WASHINGTON — U.S. employers advertised the most job openings in nearly five years in February, but they boosted hiring at a much slower pace. The figures suggest that companies remain too cautious about the economy to quickly fill open jobs.
The number of openings rose 8.7 percent in February from January to a seasonally adjusted 3.93 million, the Labor Department said Tuesday. That was the most since May 2008.
At the same time, companies hired a seasonally adjusted 4.4 million people, just 2.8 percent more than in January. And hiring remains lower than it was a year ago, when it reached 4.49 million.
Economists point to several likely reasons for the disparity between a surge in job openings but only a modest rise in hiring. Many unemployed workers may lack the skills employers want. Some companies may not be offering enough pay.
And recruiting and staffing firms say some employers seem reluctant to fill jobs until they find what they regard as perfect candidates.
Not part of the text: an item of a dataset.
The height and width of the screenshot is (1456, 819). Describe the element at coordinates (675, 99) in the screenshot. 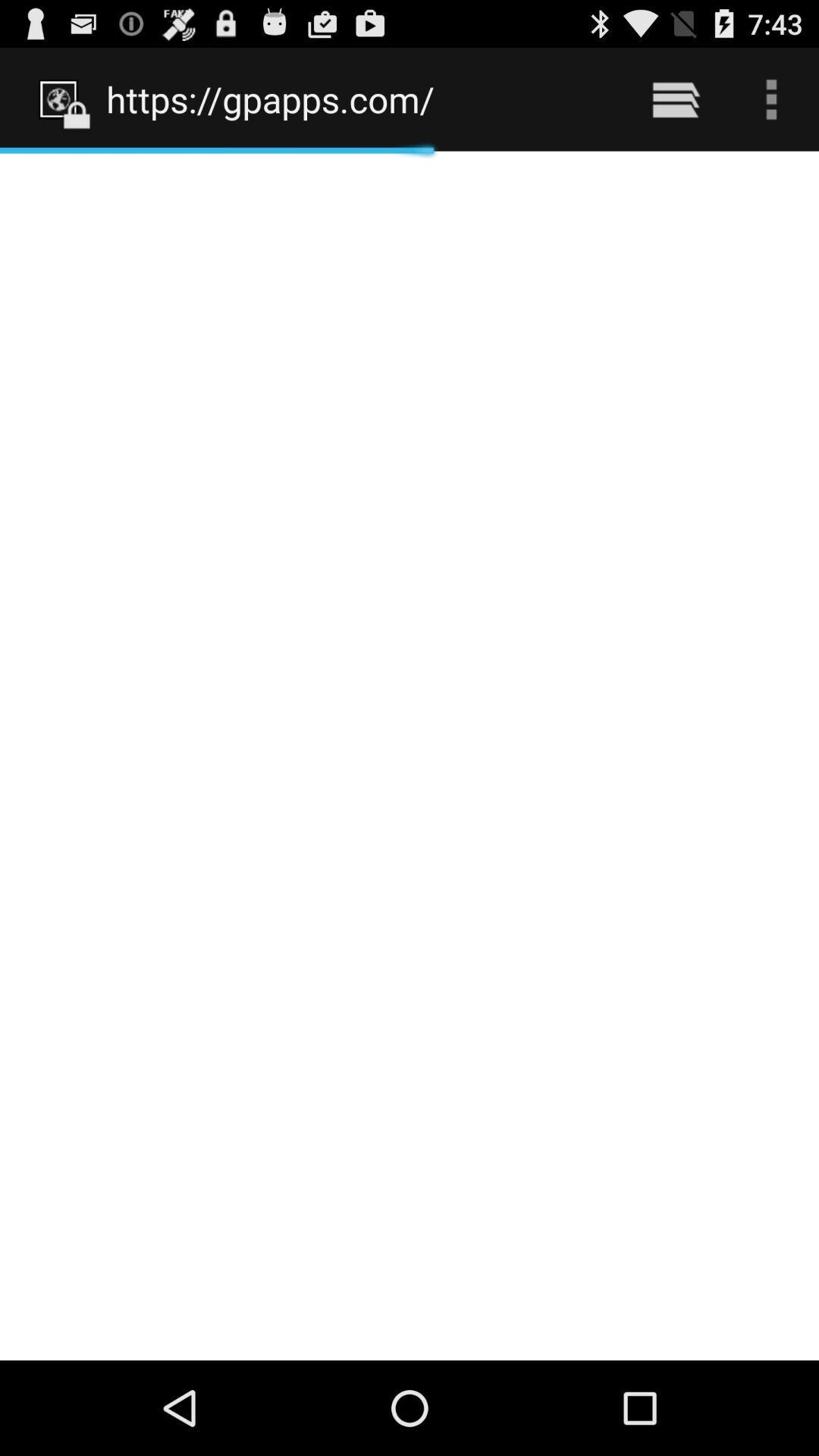

I see `the icon next to https://gpapps.com/ item` at that location.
U.S. hiring slowed sharply in March, despite the increase in job openings the previous month. Employers added only 88,000 jobs last month, the government reported Friday. That was the fewest in nine months and nearly half the pace of the previous six months.
Some companies may also have slowed hiring after steep government spending cuts began taking effect March 1. Those cuts are expected to shave about a half-point from economic growth this year.
There were 3.1 unemployed people, on average, for each opening in February. That exceeds the roughly 2-to-1 ratio typical of a healthy economy. But it’s down sharply from a peak of 6.7 in July 2009, the highest in the 12 years the government has tracked the data.
Still, until employers start filling jobs more quickly, the ratio of unemployed people to openings may overstate the health of the job market.